Ce ne sont pas moins de 34 ministres qui ont été nommés le 16 mai par François Hollande, sur proposition de son Premier ministre, Jean-Marc Ayrault (62 ans), président du groupe socialiste à l’Assemblée nationale de­puis 1997 et maire de Nantes depuis 1989. Dans l’équipe, 17 femmes, la parité ayant été pour la première fois strictement respectée. La composition du gouvernement est cependant provisoire puisque 24 des ministres se présentent aux élections législatives au mois de juin. Et la règle est claire : ceux qui ne seront pas élus devront renoncer à leur portefeuille.

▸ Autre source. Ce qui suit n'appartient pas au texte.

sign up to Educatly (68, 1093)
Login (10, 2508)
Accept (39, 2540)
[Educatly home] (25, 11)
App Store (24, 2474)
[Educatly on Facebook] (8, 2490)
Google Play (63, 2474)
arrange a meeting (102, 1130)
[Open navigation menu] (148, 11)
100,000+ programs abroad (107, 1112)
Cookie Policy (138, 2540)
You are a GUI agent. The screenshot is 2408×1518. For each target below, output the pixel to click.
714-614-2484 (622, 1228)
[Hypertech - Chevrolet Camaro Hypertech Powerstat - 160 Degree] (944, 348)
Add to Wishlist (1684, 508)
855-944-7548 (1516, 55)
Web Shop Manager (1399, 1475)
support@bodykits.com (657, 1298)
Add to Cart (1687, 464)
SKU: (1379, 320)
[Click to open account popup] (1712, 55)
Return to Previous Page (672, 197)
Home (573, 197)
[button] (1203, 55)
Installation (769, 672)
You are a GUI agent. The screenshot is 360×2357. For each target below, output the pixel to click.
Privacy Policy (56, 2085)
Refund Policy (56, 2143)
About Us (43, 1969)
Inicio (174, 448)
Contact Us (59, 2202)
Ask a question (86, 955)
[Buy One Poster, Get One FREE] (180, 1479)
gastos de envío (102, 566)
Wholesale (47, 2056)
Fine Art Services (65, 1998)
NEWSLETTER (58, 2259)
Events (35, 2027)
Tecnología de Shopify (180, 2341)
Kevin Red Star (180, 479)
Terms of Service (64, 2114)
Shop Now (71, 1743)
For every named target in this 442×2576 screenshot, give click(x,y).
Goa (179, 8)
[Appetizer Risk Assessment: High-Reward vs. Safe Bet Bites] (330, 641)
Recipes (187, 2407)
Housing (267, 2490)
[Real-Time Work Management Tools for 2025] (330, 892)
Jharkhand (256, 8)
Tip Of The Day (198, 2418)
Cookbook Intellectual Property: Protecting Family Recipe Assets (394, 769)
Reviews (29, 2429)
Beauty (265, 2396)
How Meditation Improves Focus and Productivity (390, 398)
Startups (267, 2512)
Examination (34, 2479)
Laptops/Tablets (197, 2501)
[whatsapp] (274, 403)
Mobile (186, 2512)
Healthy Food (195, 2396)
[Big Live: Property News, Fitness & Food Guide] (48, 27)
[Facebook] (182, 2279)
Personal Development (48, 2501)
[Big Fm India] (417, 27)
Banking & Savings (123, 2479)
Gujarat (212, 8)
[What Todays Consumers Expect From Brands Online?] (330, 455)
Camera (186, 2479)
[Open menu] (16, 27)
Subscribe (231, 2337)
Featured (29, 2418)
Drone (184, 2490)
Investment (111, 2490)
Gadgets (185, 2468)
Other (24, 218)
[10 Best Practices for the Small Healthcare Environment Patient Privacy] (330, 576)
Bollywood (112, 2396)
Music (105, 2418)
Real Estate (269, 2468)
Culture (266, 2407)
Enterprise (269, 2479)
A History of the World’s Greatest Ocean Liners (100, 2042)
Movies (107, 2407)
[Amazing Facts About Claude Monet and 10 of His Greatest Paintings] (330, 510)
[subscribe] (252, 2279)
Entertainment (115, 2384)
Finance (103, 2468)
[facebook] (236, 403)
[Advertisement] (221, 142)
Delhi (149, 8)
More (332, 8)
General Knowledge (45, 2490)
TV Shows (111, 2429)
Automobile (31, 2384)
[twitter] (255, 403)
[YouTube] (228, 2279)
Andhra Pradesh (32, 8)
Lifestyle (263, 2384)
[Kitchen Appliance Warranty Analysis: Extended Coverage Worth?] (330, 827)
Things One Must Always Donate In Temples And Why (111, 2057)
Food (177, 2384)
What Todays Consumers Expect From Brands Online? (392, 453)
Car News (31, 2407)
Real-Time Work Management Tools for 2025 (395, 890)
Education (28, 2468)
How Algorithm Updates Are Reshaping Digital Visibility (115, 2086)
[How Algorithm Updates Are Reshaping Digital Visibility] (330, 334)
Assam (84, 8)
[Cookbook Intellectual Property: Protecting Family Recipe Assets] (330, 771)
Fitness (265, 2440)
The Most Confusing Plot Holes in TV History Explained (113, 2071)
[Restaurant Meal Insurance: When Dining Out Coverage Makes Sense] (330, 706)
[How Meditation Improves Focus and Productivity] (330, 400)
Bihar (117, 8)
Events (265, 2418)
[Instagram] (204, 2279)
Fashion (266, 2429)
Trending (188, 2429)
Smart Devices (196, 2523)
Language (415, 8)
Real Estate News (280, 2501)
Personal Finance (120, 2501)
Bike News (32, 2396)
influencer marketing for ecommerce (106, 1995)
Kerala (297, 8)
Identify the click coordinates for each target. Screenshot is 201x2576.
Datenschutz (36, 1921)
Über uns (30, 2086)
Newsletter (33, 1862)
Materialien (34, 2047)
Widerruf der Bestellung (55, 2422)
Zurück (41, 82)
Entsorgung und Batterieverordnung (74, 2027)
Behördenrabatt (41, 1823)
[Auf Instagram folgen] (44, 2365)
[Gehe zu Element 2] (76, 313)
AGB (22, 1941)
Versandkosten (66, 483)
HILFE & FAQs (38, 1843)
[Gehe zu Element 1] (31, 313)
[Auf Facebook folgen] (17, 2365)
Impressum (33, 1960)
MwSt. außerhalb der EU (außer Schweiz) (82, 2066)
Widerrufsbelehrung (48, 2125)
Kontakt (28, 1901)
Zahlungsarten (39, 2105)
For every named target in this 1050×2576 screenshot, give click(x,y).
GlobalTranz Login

Affaires sociales et droits des femmes

Pressentie à ce poste depuis plusieurs semaines, Marisol Touraine (53 ans) prend les rênes d’un vaste ministère des Affaires sociales et de la Santé, la santé étant donc désormais indépendante du ministère du Travail et de l’Emploi. La députée d’Indre-et-Loire n’est pas novice en la matière puisqu’elle était jusqu’à présent membre de la commission des affaires sociales de l’Assemblée nationale et secrétaire nationale chargée de la protection sociale au parti socialiste. Côté santé, elle devrait s’atteler à la construction d’un service public de médecine de proximité, à la révision des lois sur la bioéthique qui pourrait se traduire par l’ouverture de l’aide à la procréation aux couples homosexuels, à la réforme de la loi sur la fin de vie, ou encore à l’encadrement des dépassements d’honoraires. S’agissant des affaires sociales, Marisol Touraine comptera parmi ses chantiers prioritaires le départ à la retraite à 60 ans des assurés ayant commencé à travailler à 18 ans et ayant cotisé 41 annuités, dossier qu’elle gèrera avec son homologue du Travail. La mesure sera mise en œuvre par un décret à paraître « très vite », a indiqué le Premier ministre. Ce texte, qui fera l’objet de concertations préalables avec les organisations syndicales et les organismes de sécurité sociale, devrait tenir compte, pour le calcul des annuités, des périodes de congé maternité, de service militaire et, dans certaines limites, d’arrêt maladie Dans un deuxième temps, a précisé la ministre, le « gouvernement se penchera sur l’ensemble du dossier des retraites dans le cadre d’une large négociation avec les partenaires sociaux à partir de l’été ou de l’automne » et, en particulier, sur la question de la pénibilité et de la retraite des femmes. Autre chantier : la réforme de la dépendance, dont les discussions devraient être à l’ordre du jour « pour la fin de l’année », selon Marisol Touraine. Afin de mener à bien ses missions, elle est entourée de trois ministres déléguées :

 Dominique Bertinotti (58 ans), chargée de la famille. La maire (PS) du IVe arrondissement de Paris a d’ores et déjà indiqué qu’une réflexion sur le mariage homosexuel et les droits qu’il pourrait conférer serait lancée « au mois de septembre, l’idée étant que cela débouche sur une loi au milieu de l’année 2013 » ;

 Marie-Arlette Carlotti (60 ans), conseillère générale (PS) des Bouches-du-Rhône – et dont le combat électoral en juin s’annonce particulièrement ardu –, est responsable des questions relatives aux personnes handicapées ;

 Michèle Delaunay (65 ans), cancérologue et jusqu’à présent membre de la commission des affaires sociales de l’Assemblée nationale et vice-présidente du groupe Socialiste Radical et Citoyen en charge de la politique de l’âge, va s’occuper des personnes âgées et de la dépendance.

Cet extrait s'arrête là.